*** Begin section ***

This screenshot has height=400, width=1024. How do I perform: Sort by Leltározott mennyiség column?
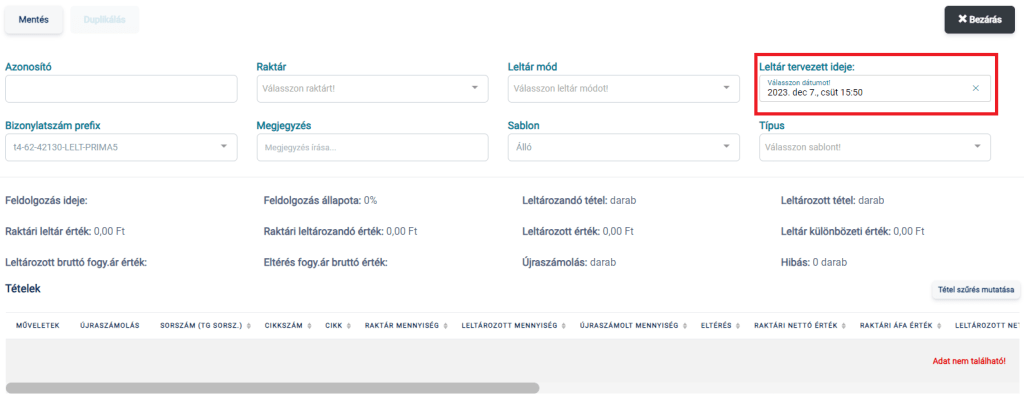click(x=514, y=325)
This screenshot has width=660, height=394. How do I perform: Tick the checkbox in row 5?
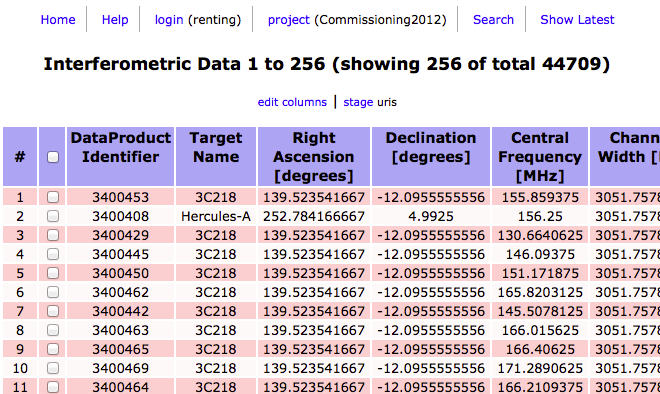pyautogui.click(x=53, y=273)
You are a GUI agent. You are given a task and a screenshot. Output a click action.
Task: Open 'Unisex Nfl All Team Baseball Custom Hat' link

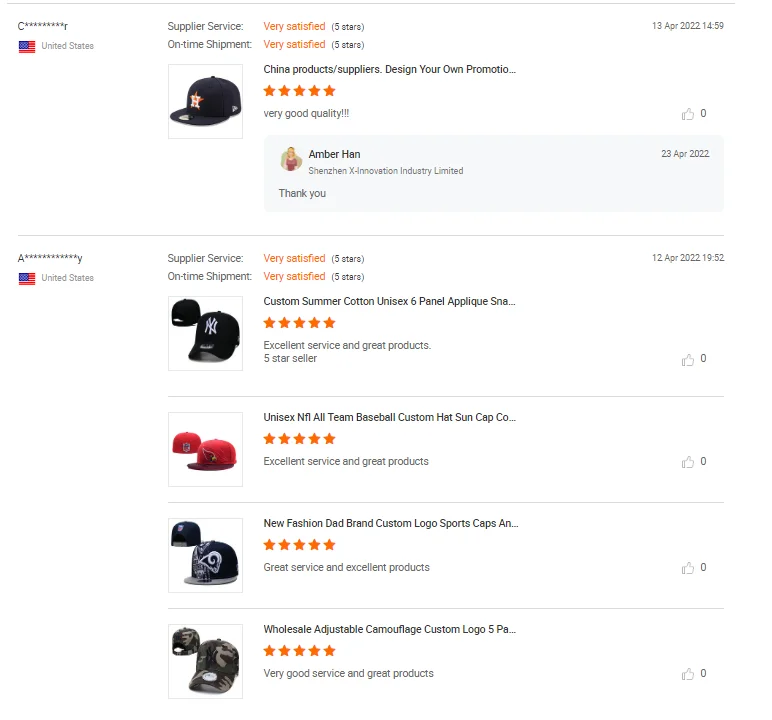pos(390,417)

*** End section ***

• THE TASK:
Quote verbatim every line starting at the line that contains "You are a GUI" and ending with the last line of the records; omit all pictures.

• RESULT:
You are a GUI agent. You are given a task and a screenshot. Output a click action.
Task: Open 'Unisex Nfl All Team Baseball Custom Hat' link

pos(390,417)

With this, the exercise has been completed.